O projeto apresentado por Lula passa pelo controle brasileiro sobre recursos estratégicos, pelo desenvolvimento de uma inteligência artificial em língua portuguesa e pela transformação das riquezas minerais em produtos de alto valor agregado dentro do próprio país.
“Este país vai ter que ser dono dos minerais críticos e das terras raras. Este país vai ter que apostar numa inteligência artificial com linguagem portuguesa”, afirmou.
Segundo Lula, o Brasil não pode se limitar a extrair e vender suas riquezas naturais para que outros países dominem as etapas mais lucrativas da produção. A proposta é utilizar minerais críticos e terras raras para desenvolver uma indústria nacional capaz de fabricar baterias, chips, celulares e outros equipamentos tecnológicos.
“Se a gente souber extrair, transformar e produzir os materiais para fazer bateria, chip e celular aqui dentro do Brasil, a gente vai estar criando um passaporte para dar oportunidade para a juventude brasileira ter orgulho de que, no seu país, vai ter condições de estudar, trabalhar e criar sua vida”, disse.
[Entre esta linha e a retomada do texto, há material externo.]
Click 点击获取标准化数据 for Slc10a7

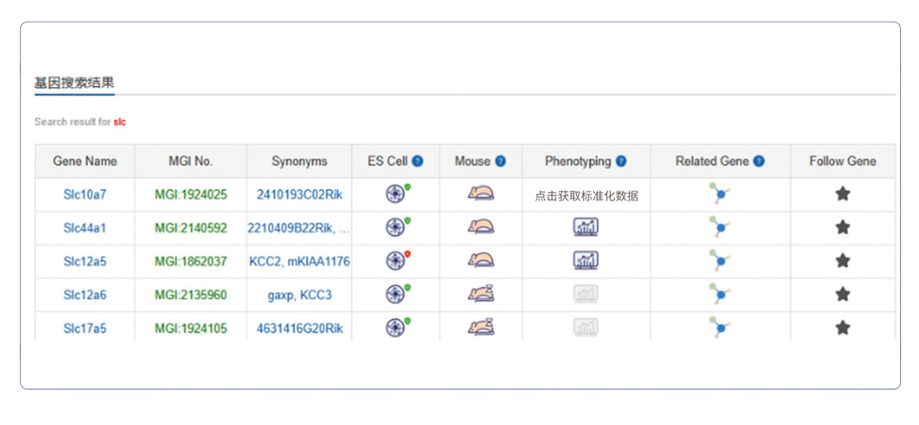(586, 196)
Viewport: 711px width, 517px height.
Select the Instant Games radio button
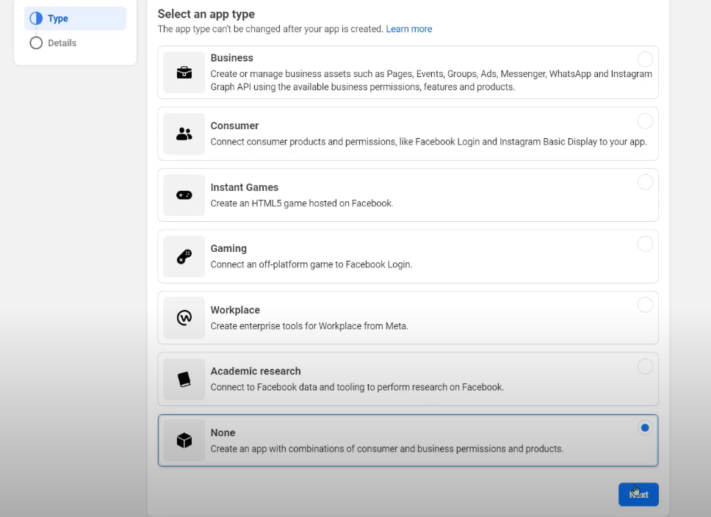click(645, 182)
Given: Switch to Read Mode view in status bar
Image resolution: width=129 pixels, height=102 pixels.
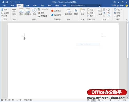Looking at the screenshot, I should coord(88,100).
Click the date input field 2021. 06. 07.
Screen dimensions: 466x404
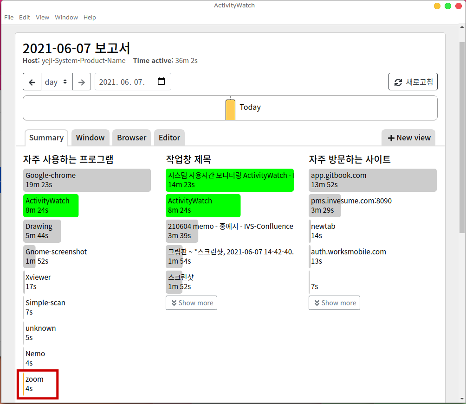pos(123,82)
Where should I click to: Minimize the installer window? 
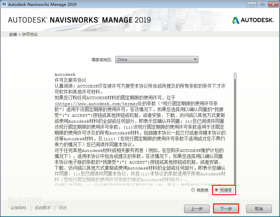point(251,4)
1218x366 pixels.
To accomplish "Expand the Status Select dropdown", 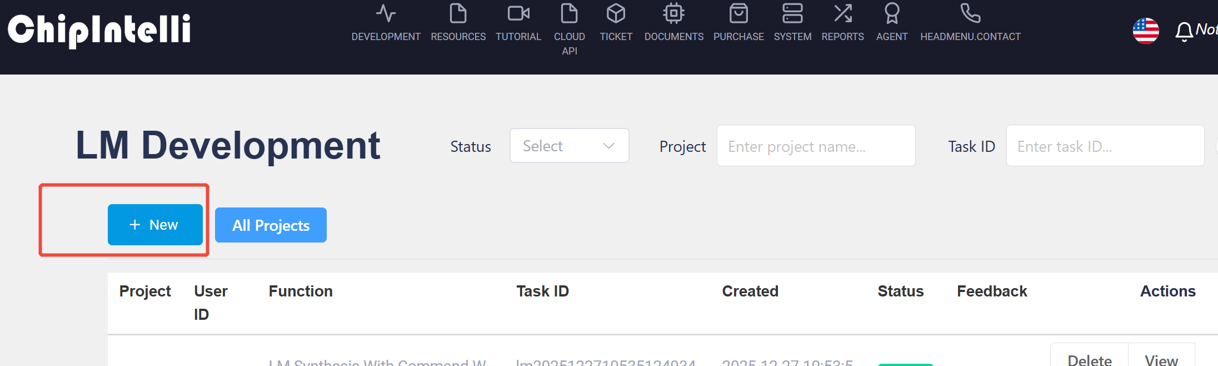I will [569, 146].
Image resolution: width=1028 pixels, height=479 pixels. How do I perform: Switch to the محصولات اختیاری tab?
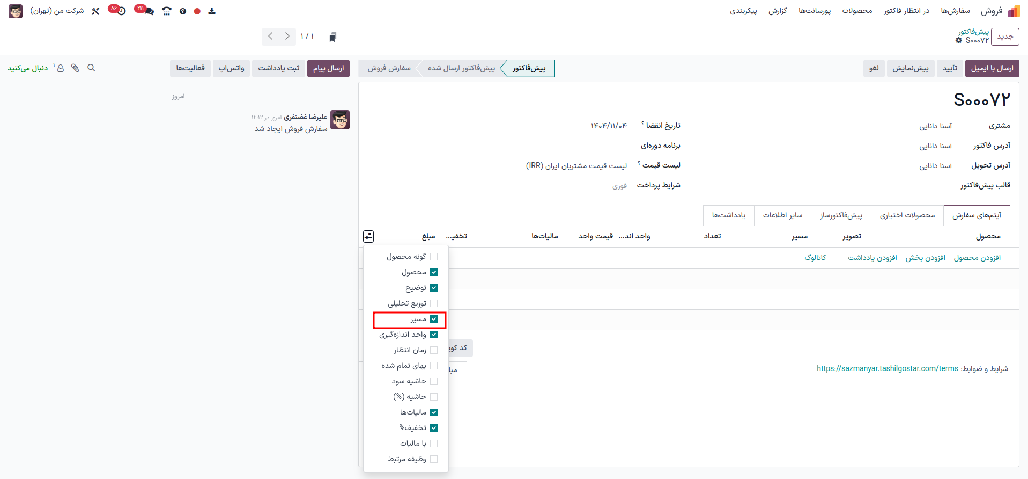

Nesta semana, Lula se reuniu com os presidentes da Câmara, Hugo Motta, e do Senado, Davi Alcolumbre, e obteve o compromisso de avançar com a votação do Marco Legal dos Minerais Críticos e do regime especial para centros de processamento de dados. As duas propostas são consideradas estratégicas para a soberania e para a atração de investimentos tecnológicos.